Test Performance Evaluation

  • Relies on classifying results as true positive (TP), true negative (TN), false positive (FP), or false negative (FN).
  • The gold-standard test provides a definitive diagnosis (e.g., biopsy, surgery).
  • The index test is the test being evaluated for its accuracy in comparison to the gold standard.
  • The gold-standard test is often more expensive, invasive, or difficult, making the index test a practical alternative.
  • The study population is a selected group where the test's accuracy is measured.
  • The clinically relevant population is the broader group where the test will be applied in real-world settings.

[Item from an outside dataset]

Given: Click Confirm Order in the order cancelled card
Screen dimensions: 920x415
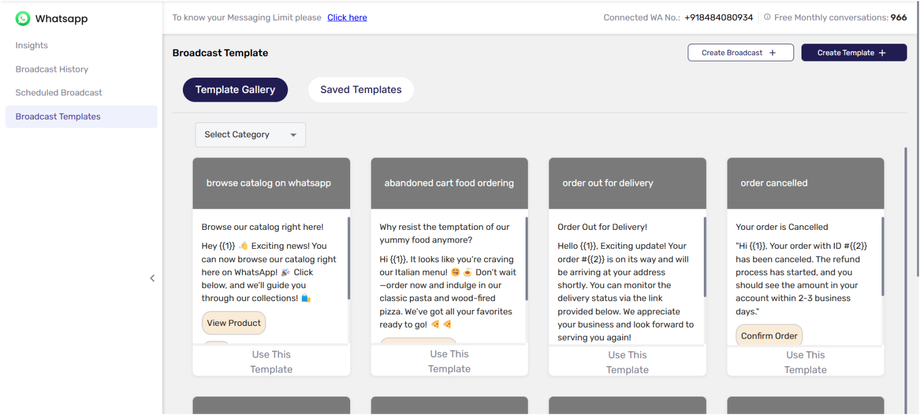Looking at the screenshot, I should (770, 336).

  • A test may perform differently in study populations versus in the clinically relevant population, affecting its generalizability.

Bias Measurement

  • Disease prevalence in study populations may not match the clinically relevant population, leading to inaccurate test sensitivity and specificity.
  • A CEA blood test for colon cancer initially appeared highly accurate but later proved ineffective due to differences in study and real-world populations.

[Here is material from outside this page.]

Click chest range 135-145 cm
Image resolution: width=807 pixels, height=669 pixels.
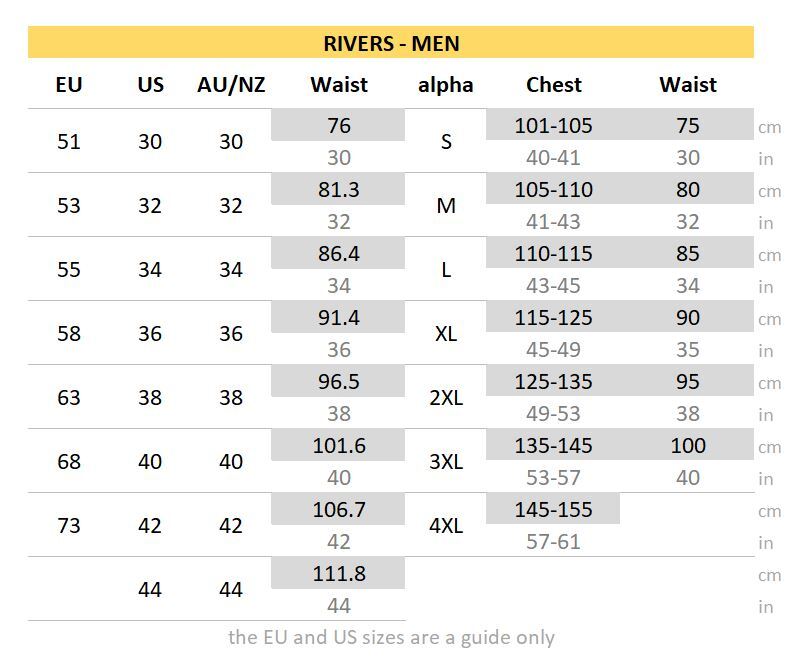pos(553,446)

  • Spectrum Bias means early studies may include only severely ill patients and healthy volunteers, making detection easier.
  • This lowers the false-negative rate (FNR) and inflates sensitivity (TPR) in study results for Spectrum Bias.
  • Specificity (TNR) is also overestimated because healthy volunteers are unlikely to have conditions that cause false positives for Spectrum Bias.
  • Test-Referral Bias occurs when only patients with positive index test results undergo the gold standard test.
  • This excludes TN and FN cases, leading to an overestimated sensitivity (TPR) and underestimated specificity (TNR) in the Test-Referral Bias study results.
  • Test-Interpretation Bias means if the interpretation of the index test influences the interpretation of the gold standard test (or vice versa), the two tests appear to agree more than they should.
  • This artificially increases both sensitivity and specificity for Test-Interpretation Bias..
  • Adjustments for bias lead to an overestimated TPR (sensitivity), so it should be adjusted downward when applied to new populations.
  • The real-world specificity lowers for Spectrum & Interpretation Bias, which means you should adjust downward.
  • The real-world specificity is higher for Test-Referral Bias; adjust upward.